The snippet above shows an example of a PageIndex.

Note that the index can be at any level: document, pages, paragraphs etc. and contains metadata to provide additional richness and flexibility to this process (e.g., no need to commit to a chunking strategy).

The way I like to think of PageIndex RAG vs Vectorised RAG is:

  • PageIndex you are using the notes on a topic prepared by your teacher.
  • Vectorised you are using the notes on a topic prepared by your friend based on what the teacher taught in the classroom.

Now this method has its own trade-offs which are critical to understand before we jump on this based on LinkedIn hype.

Firstly, it depends on ‘agentic’ style of generation which means multiple loops / LLM calls as compared to a single lightweight embedding model call. Cost implications can be massive especially when you need to re-index.

Secondly, still dependency on some kind of AI-model. We have expanded the concept space by moving from say a 50m to 8b parameter embedding model to a LLM with greater than 20b parameters, mixture of experts, reasoning mode and many other tweaks. We can provide context to build out different indexes via the page index build prompt. That said we will still be bothered by training bias where different models may produce different indexes.

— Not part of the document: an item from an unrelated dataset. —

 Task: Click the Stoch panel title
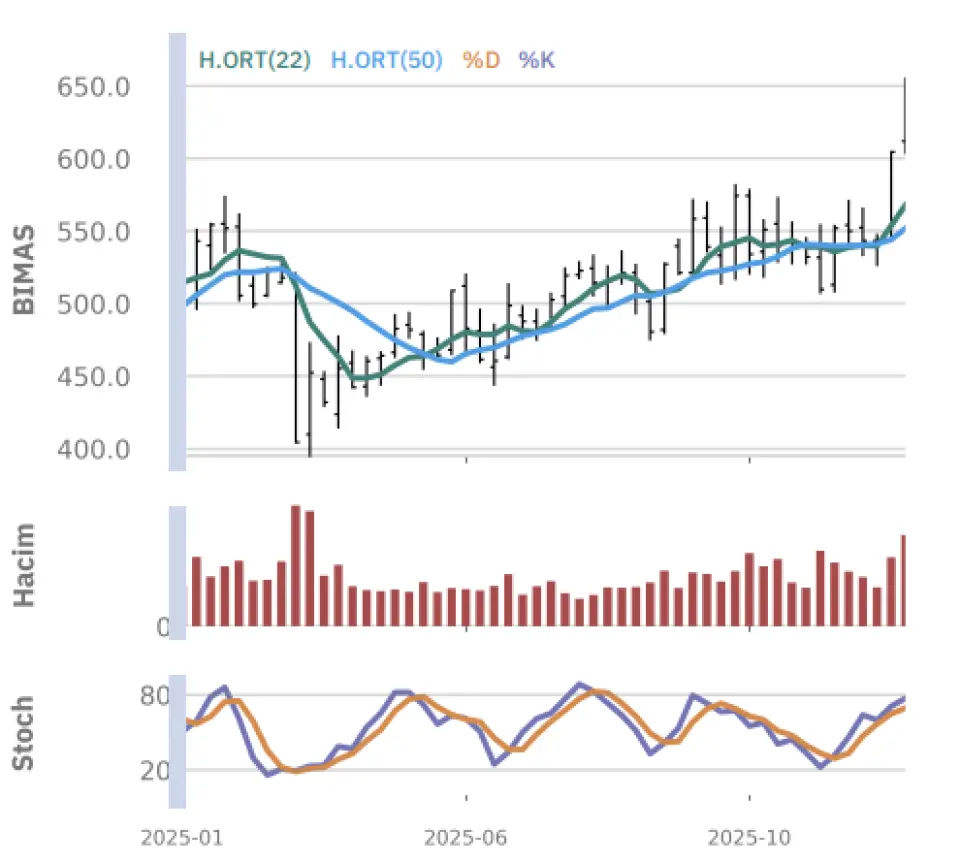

Thirdly, reindexing becomes unpredictable. Earlier you could train lots of small embedding models based on the topic landscape of your organisation and domain. You could store them as your own assets. Now you are dependent on the major model providers like OpenAI, Anthropic, and Google. Let us say you built out your page index based on v1 of the documents of interest using Gemini Flash 2.0. Six months later some documents are updated to v2 now we need to rebuild the page index. But now Gemini Flash 2.0 has been deprecated so you are forced to move to Gemini Flash 2.5. Here the good thing about the Page Index concept is that you can provide the existing version (based on v1 documents) and the v2 documents and instruct the model to update rather than rebuild from scratch. Again this is increasing our dependence on the model thereby requiring SME validation of the Page Index at each stage.

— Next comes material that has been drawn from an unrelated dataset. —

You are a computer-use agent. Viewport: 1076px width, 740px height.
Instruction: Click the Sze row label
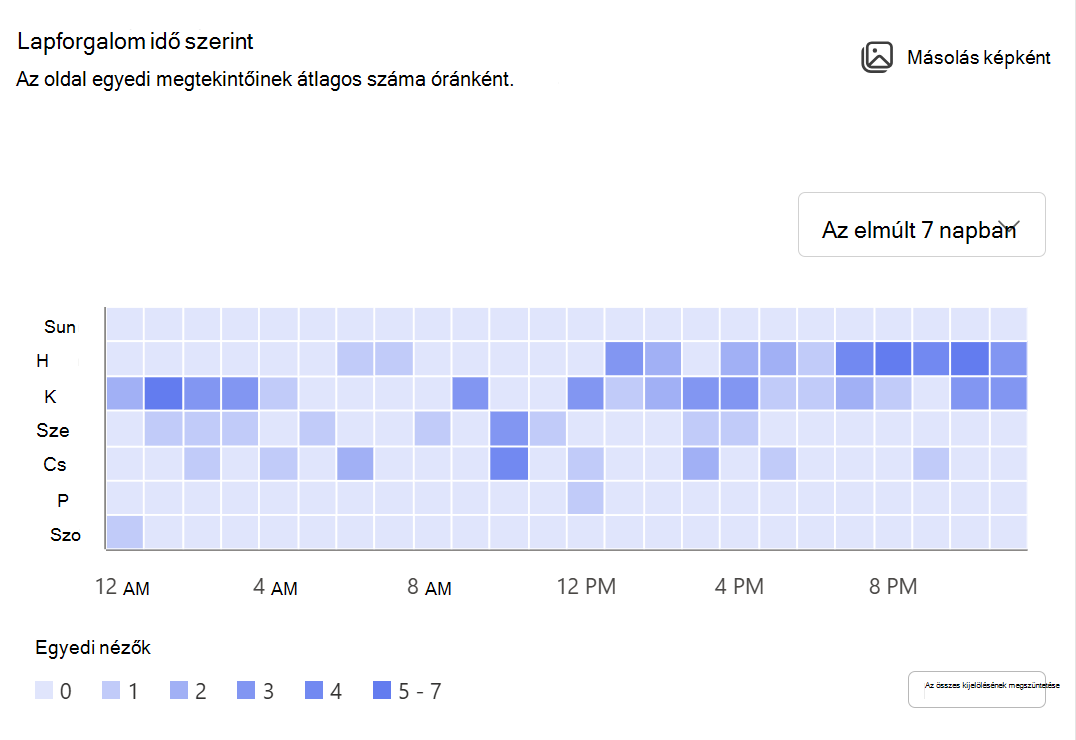click(53, 430)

Fourth, Page Index as a chain of steps. Vector index is a one step process. Page Index makes it an agentic loop where the depth of retrieval is dynamic. This can increase latency and make the process less auditable and repeatable. At the same time it can also make the retrieval process tune-able for different topic areas – where a complex query can be supported by additional retrieval loops where as simple queries can be one-shot. Vector retrieval is by default one-shot.